Pull out every line below that contains the word "Collapse", treating uppercase and lowercase as distinct.

+ + +

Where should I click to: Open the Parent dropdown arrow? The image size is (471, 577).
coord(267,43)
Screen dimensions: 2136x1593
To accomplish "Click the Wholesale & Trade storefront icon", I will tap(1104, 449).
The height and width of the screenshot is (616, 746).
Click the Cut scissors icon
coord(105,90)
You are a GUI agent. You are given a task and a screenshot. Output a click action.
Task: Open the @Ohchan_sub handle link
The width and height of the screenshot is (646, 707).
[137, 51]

+ + +

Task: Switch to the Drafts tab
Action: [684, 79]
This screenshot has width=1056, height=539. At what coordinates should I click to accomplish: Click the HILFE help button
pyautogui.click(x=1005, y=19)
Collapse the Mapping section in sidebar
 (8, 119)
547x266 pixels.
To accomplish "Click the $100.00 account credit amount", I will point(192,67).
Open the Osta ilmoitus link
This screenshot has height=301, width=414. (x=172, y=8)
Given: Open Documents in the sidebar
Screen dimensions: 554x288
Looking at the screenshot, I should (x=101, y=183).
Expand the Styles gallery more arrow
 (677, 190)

+ + +

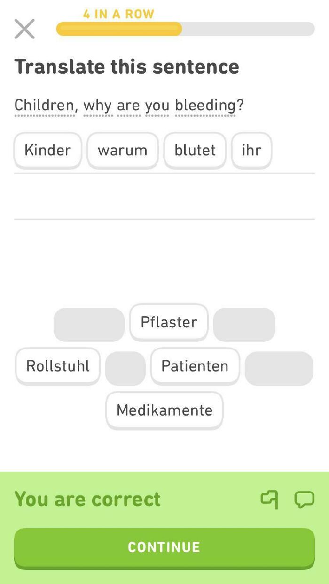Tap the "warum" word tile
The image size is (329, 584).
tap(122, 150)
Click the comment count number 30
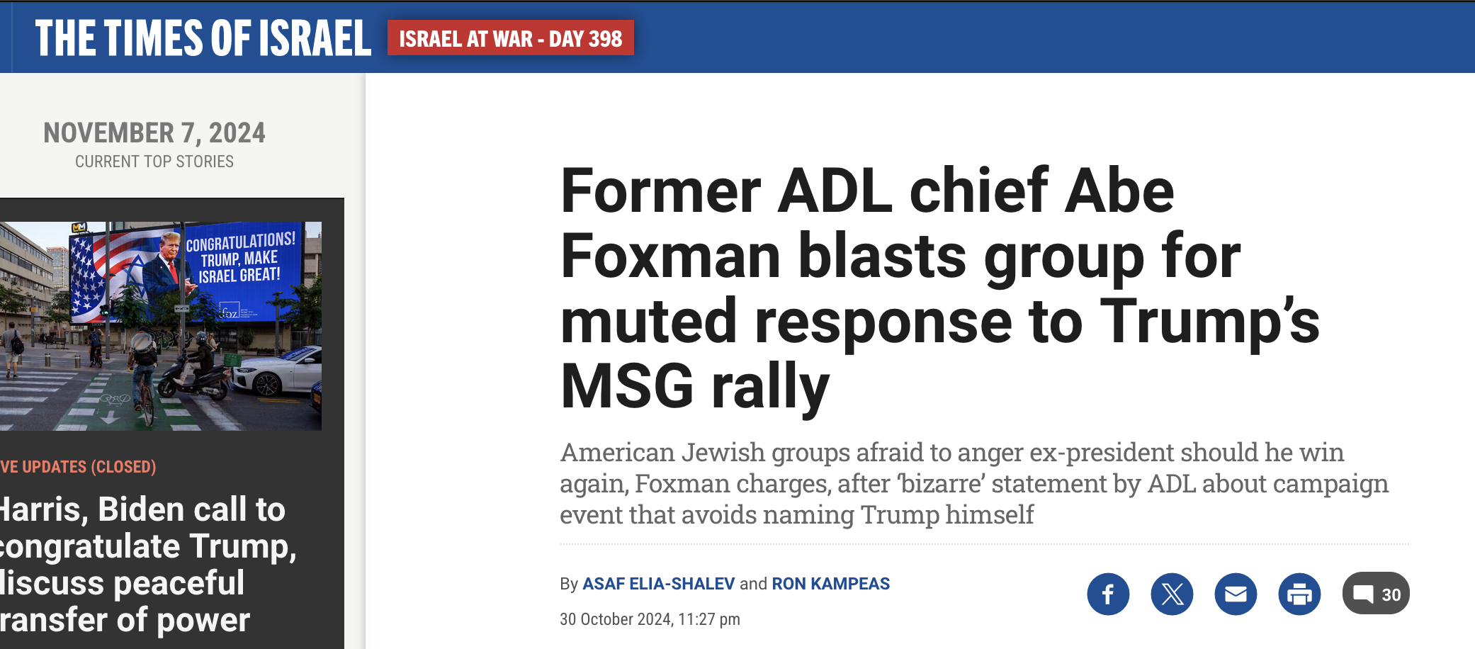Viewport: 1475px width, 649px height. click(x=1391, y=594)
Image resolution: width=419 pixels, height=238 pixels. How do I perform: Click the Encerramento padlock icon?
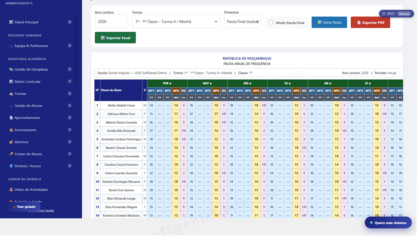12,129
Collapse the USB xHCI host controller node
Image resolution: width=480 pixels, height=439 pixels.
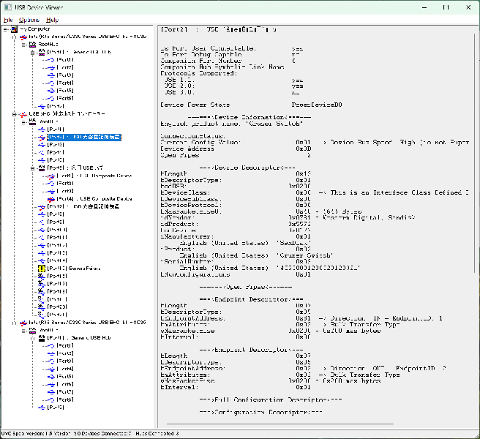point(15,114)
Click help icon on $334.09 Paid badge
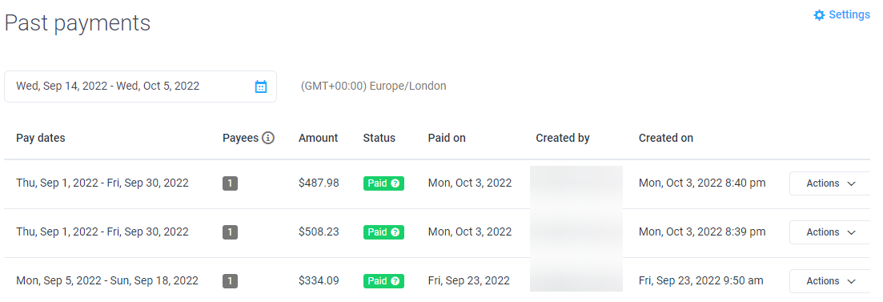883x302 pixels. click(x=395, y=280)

+ + +

*Final result*:
Collapse the Mapping section in sidebar
Collapse the USB xHCI host controller node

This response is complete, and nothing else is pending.